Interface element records
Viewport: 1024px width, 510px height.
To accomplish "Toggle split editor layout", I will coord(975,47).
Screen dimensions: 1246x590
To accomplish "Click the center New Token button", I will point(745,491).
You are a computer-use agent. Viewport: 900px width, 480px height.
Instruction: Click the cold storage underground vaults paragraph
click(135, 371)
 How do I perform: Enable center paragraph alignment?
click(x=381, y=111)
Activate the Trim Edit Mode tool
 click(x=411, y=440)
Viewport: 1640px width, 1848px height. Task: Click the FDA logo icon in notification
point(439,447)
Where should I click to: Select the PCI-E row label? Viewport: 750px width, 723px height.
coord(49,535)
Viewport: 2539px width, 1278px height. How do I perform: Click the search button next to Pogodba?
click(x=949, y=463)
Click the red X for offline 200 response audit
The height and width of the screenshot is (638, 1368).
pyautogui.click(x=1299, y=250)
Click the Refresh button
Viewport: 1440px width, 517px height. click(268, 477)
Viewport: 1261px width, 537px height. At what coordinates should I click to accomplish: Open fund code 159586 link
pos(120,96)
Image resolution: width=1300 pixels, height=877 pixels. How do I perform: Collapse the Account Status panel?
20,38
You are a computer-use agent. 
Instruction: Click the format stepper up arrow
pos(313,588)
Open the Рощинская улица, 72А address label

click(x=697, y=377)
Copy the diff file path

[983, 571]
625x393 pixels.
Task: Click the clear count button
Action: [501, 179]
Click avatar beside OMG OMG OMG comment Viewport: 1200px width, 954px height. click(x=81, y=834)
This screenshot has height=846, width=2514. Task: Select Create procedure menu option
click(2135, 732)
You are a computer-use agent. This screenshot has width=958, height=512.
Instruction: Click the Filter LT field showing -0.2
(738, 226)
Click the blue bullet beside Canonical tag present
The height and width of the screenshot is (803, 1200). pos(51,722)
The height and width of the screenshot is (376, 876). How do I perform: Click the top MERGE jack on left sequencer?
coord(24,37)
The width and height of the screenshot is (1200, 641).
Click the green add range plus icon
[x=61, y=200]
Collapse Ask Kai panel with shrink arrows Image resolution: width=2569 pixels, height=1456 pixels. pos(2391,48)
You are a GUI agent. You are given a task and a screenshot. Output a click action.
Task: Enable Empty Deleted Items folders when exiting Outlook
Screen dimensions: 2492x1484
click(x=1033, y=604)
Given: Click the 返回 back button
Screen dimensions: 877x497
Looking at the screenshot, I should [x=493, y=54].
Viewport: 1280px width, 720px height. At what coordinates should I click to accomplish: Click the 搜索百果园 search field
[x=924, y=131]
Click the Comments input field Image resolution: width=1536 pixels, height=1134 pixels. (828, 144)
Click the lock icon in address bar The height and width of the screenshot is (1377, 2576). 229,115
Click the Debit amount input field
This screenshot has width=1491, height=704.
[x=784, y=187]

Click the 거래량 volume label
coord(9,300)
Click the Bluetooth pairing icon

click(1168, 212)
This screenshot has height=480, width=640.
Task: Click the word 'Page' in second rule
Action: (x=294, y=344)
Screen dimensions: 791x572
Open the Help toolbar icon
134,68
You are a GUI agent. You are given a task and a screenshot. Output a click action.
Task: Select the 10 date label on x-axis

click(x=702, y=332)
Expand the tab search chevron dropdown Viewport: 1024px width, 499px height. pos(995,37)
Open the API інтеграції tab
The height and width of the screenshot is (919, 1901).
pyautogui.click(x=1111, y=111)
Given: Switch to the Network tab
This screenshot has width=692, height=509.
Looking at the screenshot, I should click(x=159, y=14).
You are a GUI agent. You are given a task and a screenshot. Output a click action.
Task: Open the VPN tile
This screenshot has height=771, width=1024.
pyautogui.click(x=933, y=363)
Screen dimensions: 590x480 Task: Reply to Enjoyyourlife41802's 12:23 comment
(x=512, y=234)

• TASK DIRECTIONS: Rewrite the items from the line with "Click avatar beside" to the line with "click(2135, 732)", requests included, and decrease every coordinate in the answers by 33.

• TASK OUTPUT:
Click avatar beside OMG OMG OMG comment Viewport: 1200px width, 954px height. click(x=48, y=801)
This screenshot has height=846, width=2514. Task: Select Create procedure menu option
click(2102, 699)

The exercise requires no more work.